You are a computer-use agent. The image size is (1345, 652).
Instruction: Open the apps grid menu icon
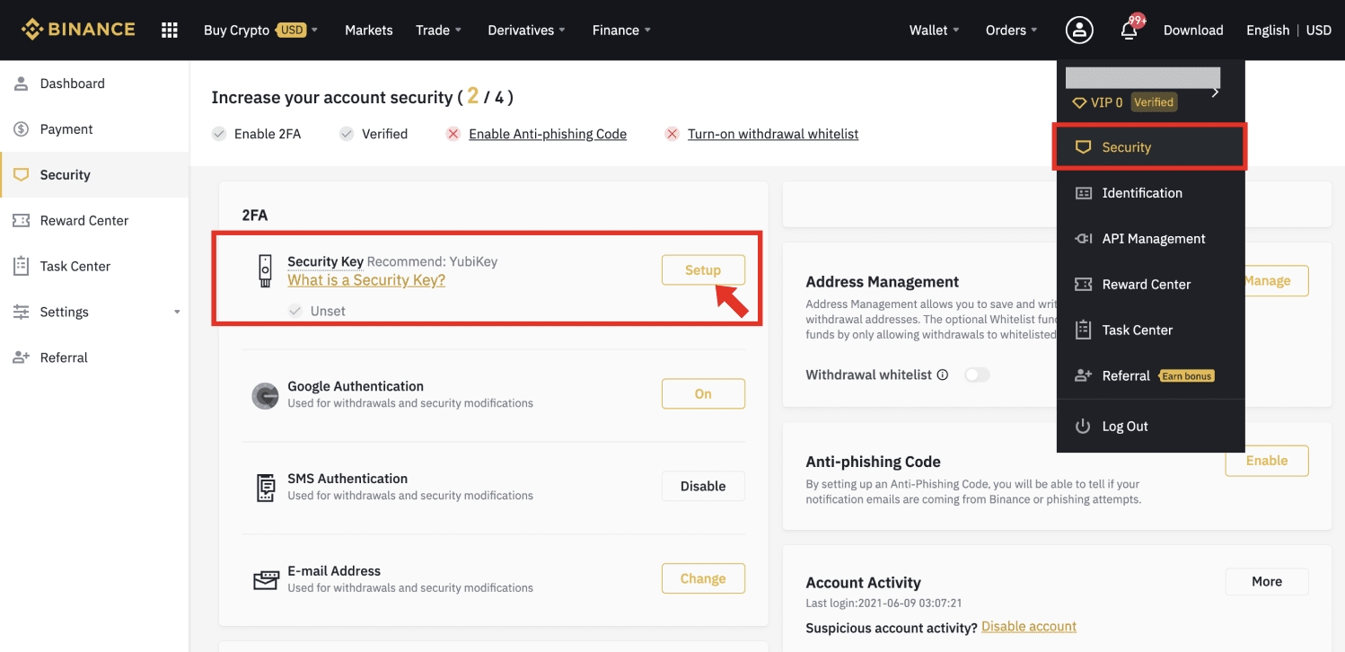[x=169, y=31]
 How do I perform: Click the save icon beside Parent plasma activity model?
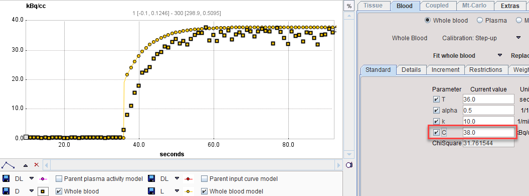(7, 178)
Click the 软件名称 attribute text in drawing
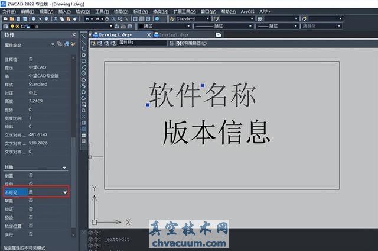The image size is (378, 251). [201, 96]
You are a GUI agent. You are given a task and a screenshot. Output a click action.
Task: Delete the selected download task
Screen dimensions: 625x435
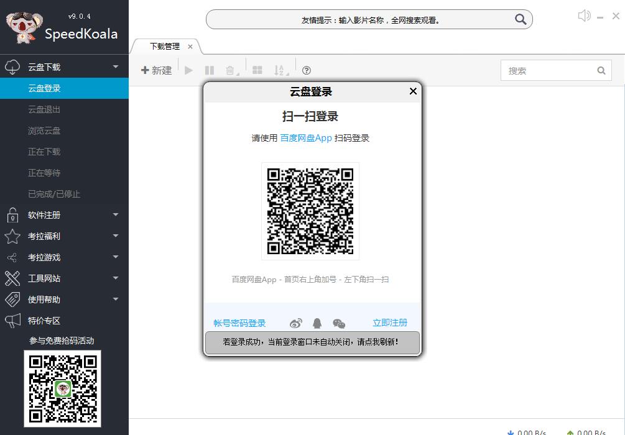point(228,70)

***

# WHAT TO DO
Copy the data above line for line, leaving out the pictures.

# THE RESPONSE
You are a computer-use agent. The image size is (1345, 652).
Instruction: Open the apps grid menu icon
[x=169, y=31]
 How do I perform: Click the save icon beside Parent plasma activity model?
(7, 178)
Click the 软件名称 attribute text in drawing
The image size is (378, 251). [201, 96]
You are a GUI agent. You are given a task and a screenshot. Output a click action.
Task: Delete the selected download task
Screen dimensions: 625x435
point(228,70)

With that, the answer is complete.